Litecoin Network Hit by Denial-of-Service Attack, Successfully Reverses 13 Blocks

On Friday and Saturday, a series of events unfolded as a 13-block chain reorganization occurred on the Litecoin network, effectively rewinding 32 minutes of network activity. This reorganization was a response to a denial-of-service attack that exploited a vulnerability in the Mimblewimble Extension Block (MWEB) protocol, allowing invalid transactions to bypass nodes that had not been updated. The Litecoin Core v0.21.5.4 release has since been made available, advising all users to upgrade due to important security updates. According to the Litecoin Foundation, the bug has been fully patched and the network is now operating normally. However, security researchers have pointed out discrepancies in the timeline of events, suggesting that the vulnerability was known and patched privately a month before the attack, but the fix had not been publicly disclosed or mandated for all mining pools. This created a window of opportunity for attackers, who appeared to be aware of which miners were running the patched code and which were still vulnerable. The attack involved a combination of a denial-of-service attack and an exploit of the MWEB bug, with the attackers pre-funding a wallet 38 hours before the exploit and configuring it to swap LTC for ETH on a decentralized exchange.
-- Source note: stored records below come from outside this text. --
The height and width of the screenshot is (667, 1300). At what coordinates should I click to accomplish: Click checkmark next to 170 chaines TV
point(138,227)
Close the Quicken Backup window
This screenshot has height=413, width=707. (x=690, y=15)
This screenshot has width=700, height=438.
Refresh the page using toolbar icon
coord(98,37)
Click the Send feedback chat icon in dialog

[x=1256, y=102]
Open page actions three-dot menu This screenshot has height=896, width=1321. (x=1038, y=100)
The fact that the network was able to automatically handle the 13-block reorganization once the denial-of-service attack stopped suggests that enough hashrate was running updated code to overpower the attack. This incident highlights the differences in how various networks respond to exploits, with newer chains often being able to coordinate upgrades quickly, while older proof-of-work networks like Litecoin and Bitcoin rely on independent mining pools to upgrade, creating a potential window of vulnerability.